8.4.3. Switch and Failover Steps for Composite Services

Switch and Failover operations for composite services are handled by a different set of high-level methods than local (physical) dataservice.

Here are the steps taken, in the exact order taken, to execute a switch or failover operation in a composite service:

  1. SWITCH ONLY: make sure that there is an online composite primary.

  2. FAILOVER ONLY: identify the failed primary. NOTE: TUNGSTEN WILL NOT ALLOW ANY CONNECTIONS TO A FAILED PRIMARY. APPLICATIONS WILL APPEAR TO HANG.

  3. If a target datasource is passed in, ensure that it exists and that it is not the current primary.

  4. If a target is not passed in, evaluate each composite replica and, for each of those composite replicas, evaluate the relay in the physical service for the composite replica and find the relay with the highest stored sequence number.
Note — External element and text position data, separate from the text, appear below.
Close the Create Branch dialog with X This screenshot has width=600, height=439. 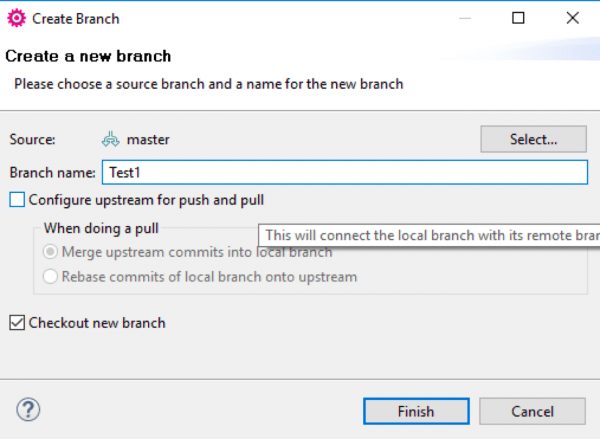point(572,18)
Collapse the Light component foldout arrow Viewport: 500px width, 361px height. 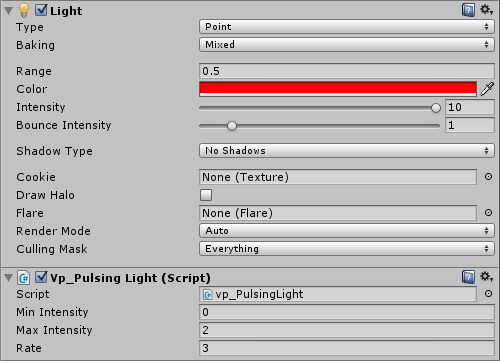[9, 11]

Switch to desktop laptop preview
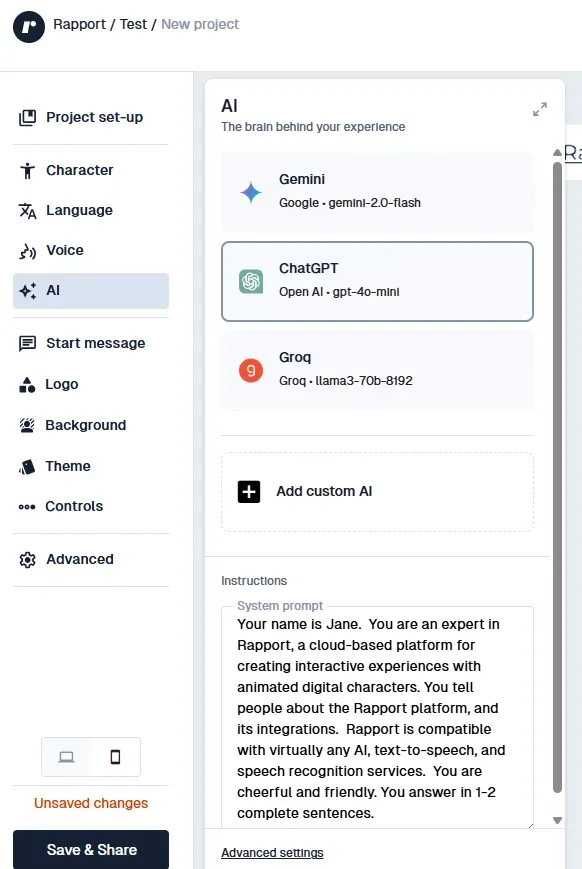pos(67,757)
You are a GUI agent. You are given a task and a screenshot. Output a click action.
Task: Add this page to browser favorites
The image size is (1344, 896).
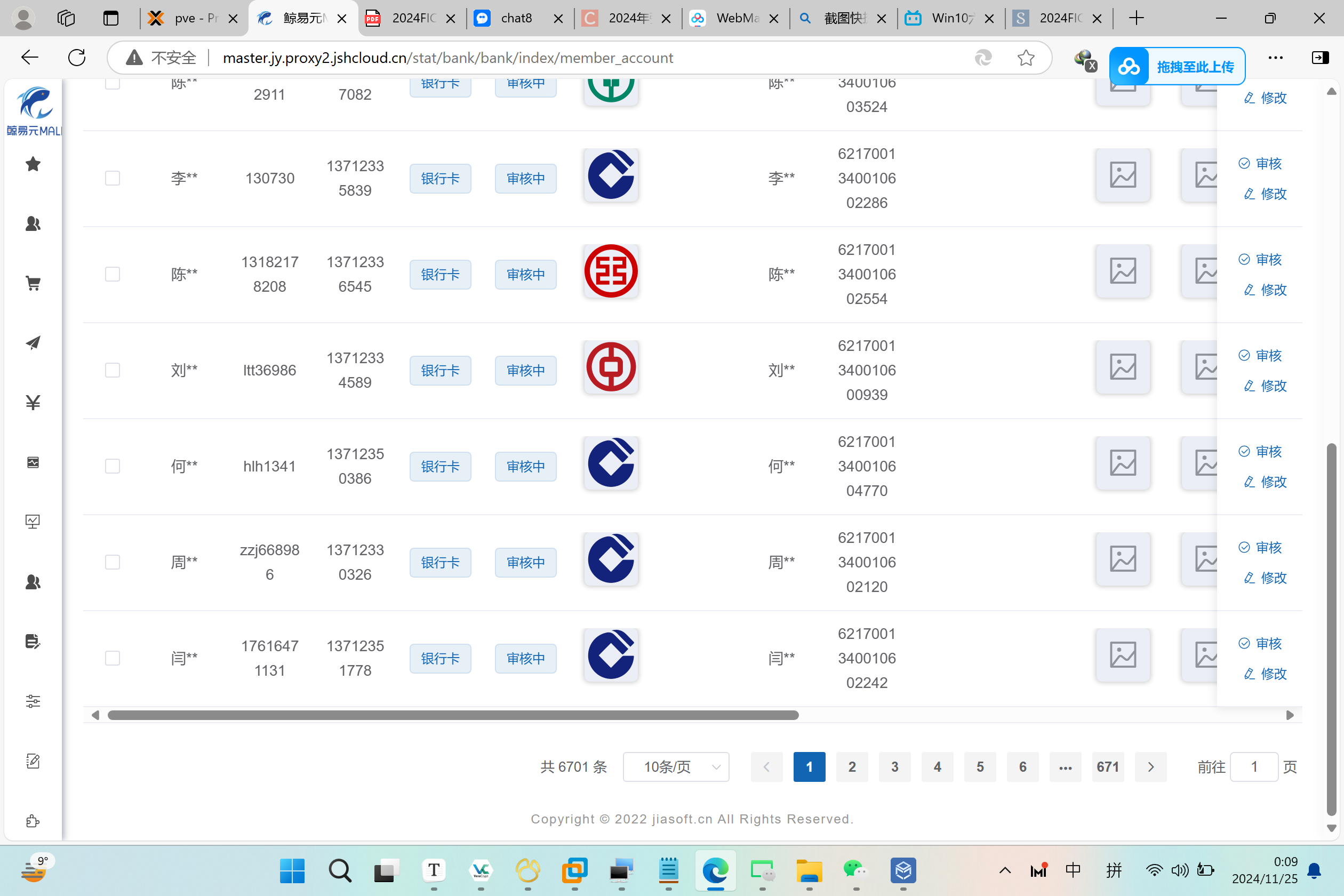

  5. Get the current policy mode and store it away. Then set the policy mode for the composite service to maintenance. This means that all physical services will also be in maintenance mode.

  6. SWITCH ONLY: put the composite primary datasource into the offline state. This has the effect of also putting the physical service's primary datasource into the offline state.

  7. SWITCH ONLY: AT THIS POINT NO MORE CONNECTIONS TO THE COMPOSITE/PHYSICAL PRIMARY ARE POSSIBLE. APPLICATIONS WILL APPEAR TO HANG.

  8. FAILOVER ONLY: shun the composite primary datasource. If the physical service for the failed composite primary is available, this will have the effect of shunning the physical primary datasource as well.

  9. Put the composite target datasource into the offline state. This has the effect of also putting the physical relay on the target site into the offline state.

  10. Purge transactions on the current physical primary if it's available.

  11. SWITCH ONLY: Do a flush operation, as in the physical service switch operation, and wait until the flushed transaction is present on the target relay replicator. 

  12. SWITCH ONLY: AT THIS POINT ALL TRANSACTIONS THAT WERE COMMITTED ON THE PRIMARY ARE AVAILABLE ON THE TARGET.

  13. SWITCH ONLY: Put the replicator for the physical source offline.

  14. FAILOVER ONLY: When we have a multi-site composite service, there may be a relay in the service that successfully replicated more transactions than the relay that has been chosen to be the new primary. In this case, we'll need to have the new primary catch up from that relay or else when the system goes online, the further ahead relay will fail to go online because it will have a seqno higher than the new primary. So check whether or not we have such a case and catch up from an 'intermediate' replicator if necessary.

  15. FAILOVER ONLY: AT THIS POINT ALL TRANSACTIONS THAT ARE AVAILABLE, FROM THE FAILED PRIMARY, WILL NOW BE COMMITTED ON THE TARGET.

  16. Put the target composite datasource offline. This has the effect of putting the target's physical relay offline as well.

  17. Put the replicator for the target's physical relay offline. 

  18. Change the role of the target's physical relay replicator to primary.

  19. SWITCH ONLY: Change the role of the source's physical primary datasource to relay.

  20. Change the role of the target's physical service relay datasource to primary.

  21. Put the replicator for the new physical primary online.

  22. Put the datasource for the new physical primary online.

  23. SWITCH ONLY: put the replicator for the previous primary datasource into the online state as a relay replicator.

  24. SWITCH ONLY: put the source physical primary datasource into the offline state.

  25. SWITCH ONLY: set the source physical relay datasource as a primary.

  26. SWITCH ONLY: put the new physical relay datasource from the source into the online state.

  27. SWITCH ONLY: set the source composite datasource role from composite primary to composite replica.

  28. Put the target composite datasource offline.

  29. Set the target composite datasource from a composite replica to a composite primary.

  30. Put the target composite datasource online. This has the effect of also putting the new physical primary into the online state.

  31. AT THIS POINT THE COMPOSITE AND PHYSICAL PRIMARY ARE ONLINE AND CONNECTION REQUESTS WILL BE ACCEPTED.

  32. SWITCH ONLY: put the source composite datasource, which is now a replica, into the online state. This has the effect of setting the physical relay datasource into the online state as well.

  33. Reconfigure all of the remaining composite replicas to point at the new primary. This process involves the following steps:

    1. Identify the physical relay for each replica's physical service.

    2. Put the relay replicator offline.

    3. Set the role of the replicator to relay.

    4. Put the relay replicator into the online state.

  34. Take the saved policy manager mode and, if it's not maintenance, put the composite cluster into that saved mode.